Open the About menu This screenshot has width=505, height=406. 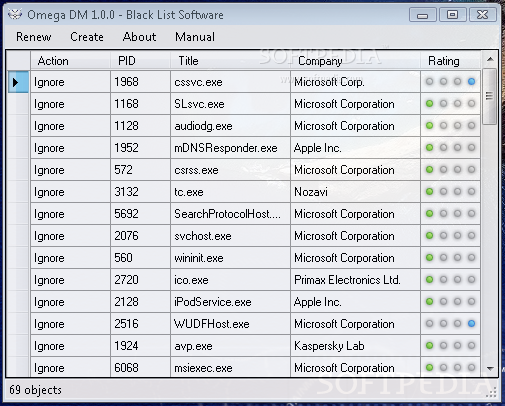139,37
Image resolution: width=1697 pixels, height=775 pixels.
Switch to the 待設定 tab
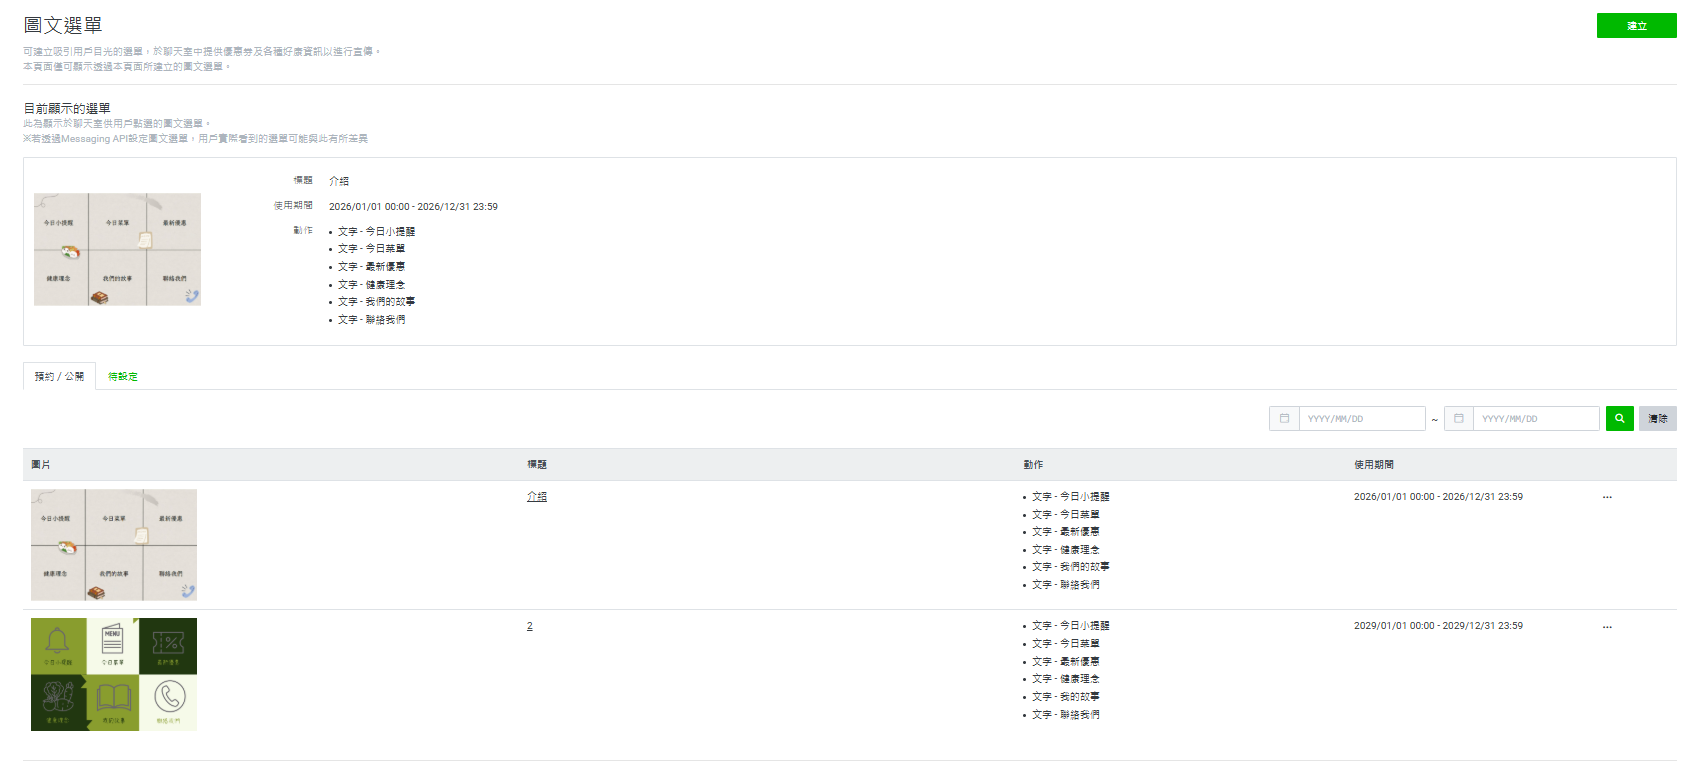(123, 377)
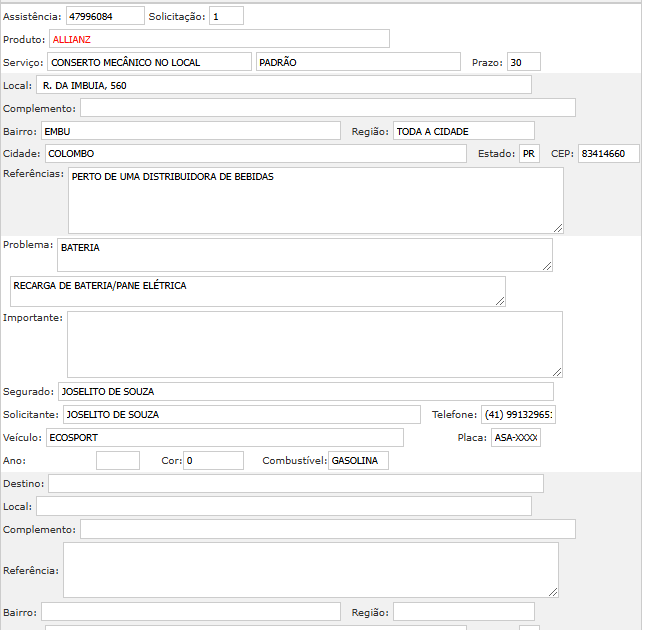
Task: Select the Combustível field showing GASOLINA
Action: click(358, 460)
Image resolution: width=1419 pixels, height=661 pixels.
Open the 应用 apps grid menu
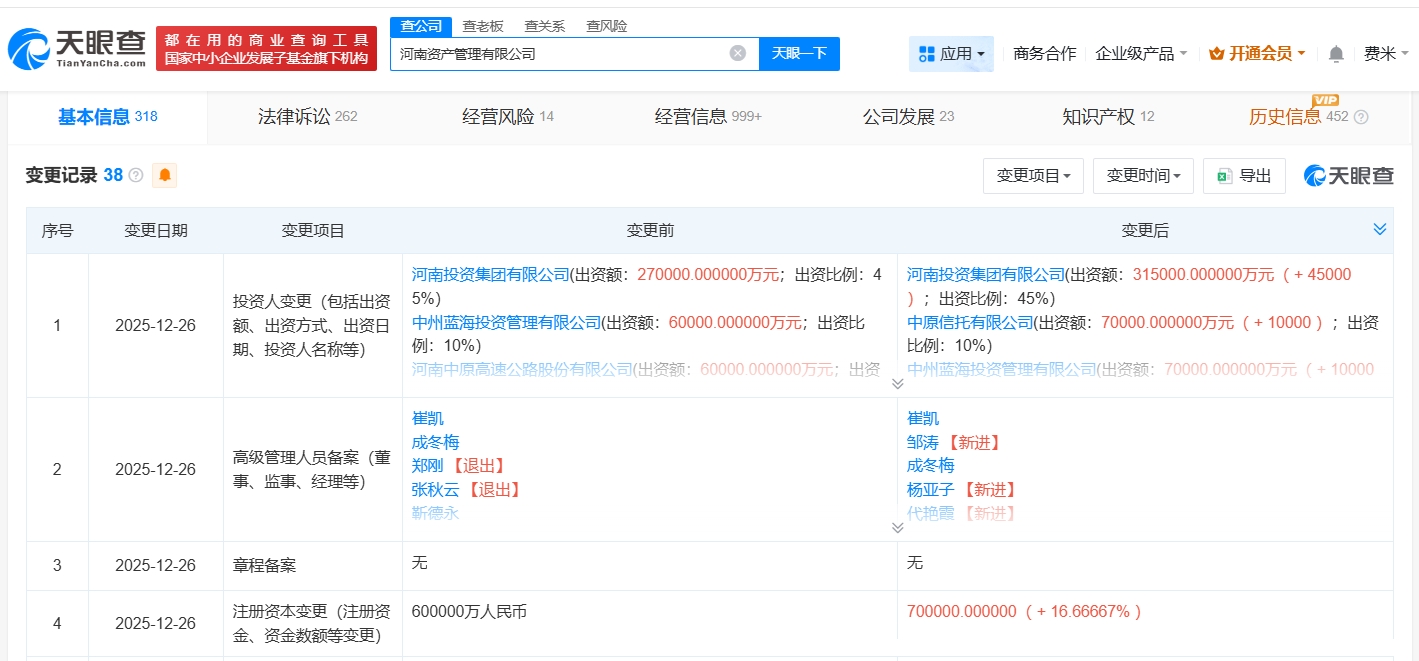coord(951,54)
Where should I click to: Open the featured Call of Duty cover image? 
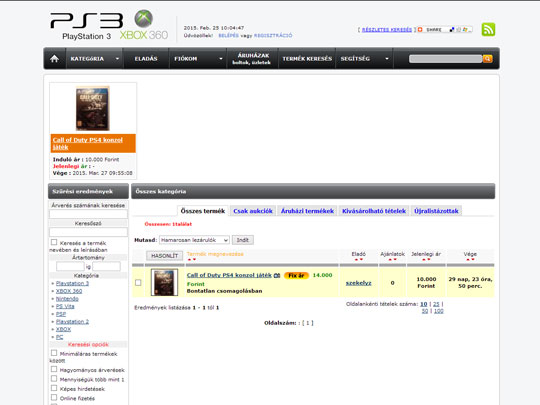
◆ ◆ ◆
- [Task objective]: Set down, word for word, the line that holds "Open the 应用 apps grid menu" and all lines after it to the end of the entries above, but not the pictures.

- [Solution to this task]:
Open the 应用 apps grid menu
coord(951,54)
Where should I click to: Open the featured Call of Duty cover image? 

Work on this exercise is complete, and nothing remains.